Wed. Jan 25: Someone else who thinks "no pain, no gain" is idiocy

This is from some people in Pleasant Hills, called Sugi Studios. At sugistudios.com, the kind of website I'd like. Anyone out there want to trade website development for Feldenkrais, or Byron Katie work?

This attitude is exactly why I'm inventing Felden-Yoga, a yoga based on learning and being present rather than straining and hurting yourself to "get strong," or "look good natked," or keep up with the others in the class, or get the teacher's approval, or whip yourself in a masochistic frenzy of improvement by effort, rather than intelligence.

Read on. Enjoy.

The Sugi Attitude™
Does it make sense to exercise until it hurts? To be sore and uncomfortable afterwards?

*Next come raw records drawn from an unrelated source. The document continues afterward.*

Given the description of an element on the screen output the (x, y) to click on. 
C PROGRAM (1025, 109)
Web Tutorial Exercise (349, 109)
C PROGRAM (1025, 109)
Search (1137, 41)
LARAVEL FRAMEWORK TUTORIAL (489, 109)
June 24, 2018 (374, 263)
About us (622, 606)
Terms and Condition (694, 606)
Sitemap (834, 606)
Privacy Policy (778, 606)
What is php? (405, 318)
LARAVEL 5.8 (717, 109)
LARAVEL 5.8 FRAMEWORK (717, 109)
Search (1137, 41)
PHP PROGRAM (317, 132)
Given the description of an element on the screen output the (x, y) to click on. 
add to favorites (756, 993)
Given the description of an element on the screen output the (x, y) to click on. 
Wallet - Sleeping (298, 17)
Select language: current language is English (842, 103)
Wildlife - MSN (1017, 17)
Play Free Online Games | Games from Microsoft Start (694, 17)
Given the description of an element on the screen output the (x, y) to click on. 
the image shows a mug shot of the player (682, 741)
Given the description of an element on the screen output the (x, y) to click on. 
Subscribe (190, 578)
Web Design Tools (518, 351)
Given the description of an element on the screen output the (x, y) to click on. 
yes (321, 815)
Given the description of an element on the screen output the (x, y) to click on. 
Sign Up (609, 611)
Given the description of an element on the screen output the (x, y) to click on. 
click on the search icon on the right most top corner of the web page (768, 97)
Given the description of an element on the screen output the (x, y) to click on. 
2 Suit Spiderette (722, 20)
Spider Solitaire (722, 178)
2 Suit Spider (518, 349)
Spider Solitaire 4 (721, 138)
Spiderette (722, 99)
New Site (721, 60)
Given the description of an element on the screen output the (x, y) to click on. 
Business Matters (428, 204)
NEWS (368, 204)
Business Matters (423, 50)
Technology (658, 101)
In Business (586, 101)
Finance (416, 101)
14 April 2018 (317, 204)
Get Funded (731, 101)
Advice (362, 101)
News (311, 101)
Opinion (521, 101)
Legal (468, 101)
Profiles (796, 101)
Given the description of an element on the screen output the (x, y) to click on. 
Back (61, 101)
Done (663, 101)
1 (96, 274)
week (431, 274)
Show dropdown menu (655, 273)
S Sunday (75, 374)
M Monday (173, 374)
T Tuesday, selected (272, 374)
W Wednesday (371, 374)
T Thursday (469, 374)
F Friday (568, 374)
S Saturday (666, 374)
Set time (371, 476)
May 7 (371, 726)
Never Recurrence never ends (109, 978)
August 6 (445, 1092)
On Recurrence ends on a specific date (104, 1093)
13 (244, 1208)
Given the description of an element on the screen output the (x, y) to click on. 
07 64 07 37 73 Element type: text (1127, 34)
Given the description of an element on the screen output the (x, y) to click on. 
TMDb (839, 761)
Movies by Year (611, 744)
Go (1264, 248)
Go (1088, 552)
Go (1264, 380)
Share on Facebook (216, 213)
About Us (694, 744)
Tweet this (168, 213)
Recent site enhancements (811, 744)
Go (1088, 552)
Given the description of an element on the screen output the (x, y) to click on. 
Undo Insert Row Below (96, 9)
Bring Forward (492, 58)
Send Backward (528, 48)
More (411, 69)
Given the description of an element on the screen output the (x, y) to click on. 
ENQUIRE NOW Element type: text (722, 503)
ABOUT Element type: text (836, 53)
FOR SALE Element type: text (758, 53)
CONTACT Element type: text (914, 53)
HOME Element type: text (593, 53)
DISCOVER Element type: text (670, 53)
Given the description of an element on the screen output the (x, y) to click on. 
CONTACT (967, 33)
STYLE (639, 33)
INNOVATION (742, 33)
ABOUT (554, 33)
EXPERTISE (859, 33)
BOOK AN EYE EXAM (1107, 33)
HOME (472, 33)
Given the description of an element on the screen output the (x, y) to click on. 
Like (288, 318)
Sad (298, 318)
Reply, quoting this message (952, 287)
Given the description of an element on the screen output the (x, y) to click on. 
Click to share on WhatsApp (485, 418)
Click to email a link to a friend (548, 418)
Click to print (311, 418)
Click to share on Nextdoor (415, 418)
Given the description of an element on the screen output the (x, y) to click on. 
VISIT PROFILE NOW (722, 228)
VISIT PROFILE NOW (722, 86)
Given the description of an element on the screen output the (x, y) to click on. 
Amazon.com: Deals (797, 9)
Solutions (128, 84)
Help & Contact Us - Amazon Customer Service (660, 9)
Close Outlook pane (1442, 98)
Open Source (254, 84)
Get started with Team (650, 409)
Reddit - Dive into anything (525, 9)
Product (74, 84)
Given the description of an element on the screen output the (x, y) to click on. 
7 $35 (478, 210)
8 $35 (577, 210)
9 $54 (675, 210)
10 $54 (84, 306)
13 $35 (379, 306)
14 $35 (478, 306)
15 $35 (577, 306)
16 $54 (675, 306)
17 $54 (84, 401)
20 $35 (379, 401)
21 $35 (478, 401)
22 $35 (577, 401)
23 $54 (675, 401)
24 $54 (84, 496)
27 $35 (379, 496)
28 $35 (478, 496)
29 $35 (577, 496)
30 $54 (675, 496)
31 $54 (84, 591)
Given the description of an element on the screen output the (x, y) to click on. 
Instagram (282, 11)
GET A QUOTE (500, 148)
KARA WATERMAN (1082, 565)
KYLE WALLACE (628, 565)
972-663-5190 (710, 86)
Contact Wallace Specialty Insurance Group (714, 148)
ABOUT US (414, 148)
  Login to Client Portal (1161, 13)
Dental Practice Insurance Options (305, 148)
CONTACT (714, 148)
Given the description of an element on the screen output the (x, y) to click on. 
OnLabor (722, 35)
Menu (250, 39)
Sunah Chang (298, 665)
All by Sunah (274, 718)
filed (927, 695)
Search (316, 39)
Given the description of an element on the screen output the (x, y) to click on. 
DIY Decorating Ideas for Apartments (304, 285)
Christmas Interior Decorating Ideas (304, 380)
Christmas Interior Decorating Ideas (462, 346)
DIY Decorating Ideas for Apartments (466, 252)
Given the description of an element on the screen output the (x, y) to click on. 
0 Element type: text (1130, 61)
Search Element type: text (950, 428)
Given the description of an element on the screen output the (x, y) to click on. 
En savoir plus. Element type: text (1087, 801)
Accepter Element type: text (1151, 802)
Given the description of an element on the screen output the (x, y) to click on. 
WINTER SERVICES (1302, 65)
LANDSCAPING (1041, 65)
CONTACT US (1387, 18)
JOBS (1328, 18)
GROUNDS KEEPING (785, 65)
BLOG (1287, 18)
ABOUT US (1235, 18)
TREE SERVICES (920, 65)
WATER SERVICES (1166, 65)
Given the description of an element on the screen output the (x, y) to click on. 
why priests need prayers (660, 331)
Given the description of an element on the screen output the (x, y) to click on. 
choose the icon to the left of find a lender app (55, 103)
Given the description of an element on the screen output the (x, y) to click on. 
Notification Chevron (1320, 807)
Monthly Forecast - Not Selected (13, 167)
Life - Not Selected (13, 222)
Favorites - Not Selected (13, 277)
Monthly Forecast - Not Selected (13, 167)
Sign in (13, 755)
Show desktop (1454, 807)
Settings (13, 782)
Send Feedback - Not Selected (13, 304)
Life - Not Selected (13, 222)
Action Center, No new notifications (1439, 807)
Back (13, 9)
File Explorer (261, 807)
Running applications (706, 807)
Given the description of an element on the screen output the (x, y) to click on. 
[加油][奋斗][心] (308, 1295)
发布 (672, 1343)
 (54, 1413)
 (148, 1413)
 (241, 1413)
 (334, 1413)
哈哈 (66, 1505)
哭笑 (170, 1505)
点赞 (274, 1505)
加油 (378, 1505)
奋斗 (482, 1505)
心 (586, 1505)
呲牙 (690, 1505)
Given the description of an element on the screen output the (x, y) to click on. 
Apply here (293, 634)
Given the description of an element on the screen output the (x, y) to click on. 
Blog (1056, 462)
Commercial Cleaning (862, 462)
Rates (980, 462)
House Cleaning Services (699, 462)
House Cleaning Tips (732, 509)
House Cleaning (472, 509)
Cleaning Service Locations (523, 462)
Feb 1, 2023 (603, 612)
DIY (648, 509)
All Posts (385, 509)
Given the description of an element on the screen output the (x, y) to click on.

To take over-the-counter pain killers so you can sleep at night?

At Sugi Studios, we don't think so.

In fact, our philosophy is the complete opposite of "no pain, no gain." In our view, inflicting pain on yourself while you exercise is a form of self-violence. Instead we teach the "the Sugi attitude" - a mind-set that you can achieve more benefit with less effort by replacing effort with skill. In fact, our focus is on reducing or eliminating the pain you may have come to accept as a consequence of living and aging.

The basic tenet of the Sugi Attitude is to always be mindful of the following fundamentals as we exercise:

Concentrate in improving skills instead of using force or more effort

Focus on finding comfortable and pain free ways to move

Alternate between stillness and movement, so the body can remember what it's being taught

Learn how to observe what's going on in our bodies so we don't do something harmful

At Sugi Studios, we've learned that if the body is comfortable doing something, it will do it gladly. When we ask it to do something painful or really difficult, it fights back. So we focus on gently expanding abilities rather than trying to force.

The result? The body gradually responds, areas of pain and stiffness start to soften and move, and over time you'll be able do things you never dreamed were possible.

You will experience a wider range of movement and abilities, gain strength, increase mobility and improve endurance. All of this leads to expanded self-awareness that can transform and inspire your life to make you happier, healthier, and more balanced.